Background
The WHO-UNICEF minimum dietary diversity (MDD) indicator for children aged 6–23 months is a global monitoring indicator used to track multi-year population-level changes in dietary quality, but the influence of seasonality on MDD estimates remains unclear.
Objective
Examine how seasonality of data collection may influence population-level MDD estimates and inferences about MDD change over multiple survey years.
Methods
Three countries were selected with three or more consecutive years of MDD data collection including continuous national Demographic Health Surveys in Senegal (2012–2017, N = 12,183) and Peru (2005–16, N = 35,272) and the PoSHAN sentinel site seasonal surveys (covering 3 seasons/year) in Nepal (2013–2016, N = 1309). MDD prevalence (≥5 of 8 food groups) and an 8-item continuous food group score (FGS) and 95% confidence intervals were estimated by month and compared for lean and non-lean seasons using Ordinary Least Squares (OLS) regression with dummy variables for year.
Results
The national prevalence of MDD was higher in Peru (75.4%) than in Nepal (39.1%) or in Senegal (15.7%). Children in Peru were 1.8% [coefficient: –0.0179 (–0.033, –0.002)] less likely to achieve MDD during the lean season.

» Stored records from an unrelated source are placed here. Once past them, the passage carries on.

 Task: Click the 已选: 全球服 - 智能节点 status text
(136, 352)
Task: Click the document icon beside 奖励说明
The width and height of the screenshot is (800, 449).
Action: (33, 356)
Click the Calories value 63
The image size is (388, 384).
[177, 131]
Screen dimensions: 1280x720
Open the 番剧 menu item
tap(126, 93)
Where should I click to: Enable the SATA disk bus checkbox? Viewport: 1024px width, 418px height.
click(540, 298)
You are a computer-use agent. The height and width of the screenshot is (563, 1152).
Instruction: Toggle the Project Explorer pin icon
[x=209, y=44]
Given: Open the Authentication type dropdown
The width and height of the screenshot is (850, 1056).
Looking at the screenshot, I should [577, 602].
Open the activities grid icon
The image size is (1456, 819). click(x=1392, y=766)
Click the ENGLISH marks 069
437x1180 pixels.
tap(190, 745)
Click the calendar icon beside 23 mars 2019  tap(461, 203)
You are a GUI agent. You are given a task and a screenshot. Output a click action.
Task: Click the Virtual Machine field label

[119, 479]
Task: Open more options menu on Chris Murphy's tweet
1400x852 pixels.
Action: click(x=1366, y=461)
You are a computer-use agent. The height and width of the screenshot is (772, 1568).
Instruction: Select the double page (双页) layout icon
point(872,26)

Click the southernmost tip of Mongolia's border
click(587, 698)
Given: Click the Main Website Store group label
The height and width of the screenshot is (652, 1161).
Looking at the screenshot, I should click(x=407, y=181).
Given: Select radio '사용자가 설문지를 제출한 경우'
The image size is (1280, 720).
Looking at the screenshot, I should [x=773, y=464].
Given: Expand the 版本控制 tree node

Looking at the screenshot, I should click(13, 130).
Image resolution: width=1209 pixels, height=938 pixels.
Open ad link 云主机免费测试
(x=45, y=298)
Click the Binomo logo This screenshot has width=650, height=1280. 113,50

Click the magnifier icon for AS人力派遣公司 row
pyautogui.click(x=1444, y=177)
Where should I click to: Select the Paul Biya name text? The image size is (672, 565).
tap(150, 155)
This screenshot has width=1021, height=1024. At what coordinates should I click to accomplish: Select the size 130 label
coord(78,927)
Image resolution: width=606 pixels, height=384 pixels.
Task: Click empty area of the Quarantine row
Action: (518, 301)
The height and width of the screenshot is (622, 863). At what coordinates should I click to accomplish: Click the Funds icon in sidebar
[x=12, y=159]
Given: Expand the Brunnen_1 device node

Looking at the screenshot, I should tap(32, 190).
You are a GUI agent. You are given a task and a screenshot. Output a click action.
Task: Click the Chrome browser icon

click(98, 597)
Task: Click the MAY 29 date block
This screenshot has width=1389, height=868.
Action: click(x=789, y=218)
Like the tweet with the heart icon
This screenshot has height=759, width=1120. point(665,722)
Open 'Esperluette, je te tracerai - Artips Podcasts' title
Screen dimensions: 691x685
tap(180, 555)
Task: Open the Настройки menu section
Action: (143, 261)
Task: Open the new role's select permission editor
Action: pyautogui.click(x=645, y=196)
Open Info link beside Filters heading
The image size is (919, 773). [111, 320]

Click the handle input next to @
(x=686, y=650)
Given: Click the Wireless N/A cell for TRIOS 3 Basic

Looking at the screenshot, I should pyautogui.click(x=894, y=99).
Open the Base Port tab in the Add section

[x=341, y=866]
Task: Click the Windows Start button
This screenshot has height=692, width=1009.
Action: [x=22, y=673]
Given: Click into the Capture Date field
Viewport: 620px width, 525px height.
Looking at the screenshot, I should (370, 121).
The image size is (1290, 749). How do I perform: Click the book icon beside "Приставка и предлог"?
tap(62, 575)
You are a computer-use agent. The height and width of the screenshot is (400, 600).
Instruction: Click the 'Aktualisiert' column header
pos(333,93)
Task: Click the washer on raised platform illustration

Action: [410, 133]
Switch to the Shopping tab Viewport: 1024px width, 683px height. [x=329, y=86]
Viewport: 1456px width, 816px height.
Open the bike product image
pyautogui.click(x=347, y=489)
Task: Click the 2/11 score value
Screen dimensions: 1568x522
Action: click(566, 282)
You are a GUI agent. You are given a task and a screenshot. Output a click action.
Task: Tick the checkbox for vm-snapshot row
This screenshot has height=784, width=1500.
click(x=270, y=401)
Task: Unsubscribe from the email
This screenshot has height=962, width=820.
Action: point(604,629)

Similar seasonal magnitudes were observed in Senegal [–0.0347, (–0.058, –0.011)] and for Nepal [–0.0133 (–0.107, 0.081)]. FGS was about 0.1 item lower during the lean season in all three countries. In comparison, MDD increased by an average rate of only 4.2 and 4.4 percentage points per five years in Peru and Senegal respectively. Intake of specific food groups was stable across months in all countries with the provitamin-A rich food group exhibiting the most seasonality.
Conclusions
The magnitude of seasonal variation in MDD prevalence was smaller than expected but large relative to longer term changes. If large-scale surveys are not conducted in the same season, biased conclusions about trends are possible.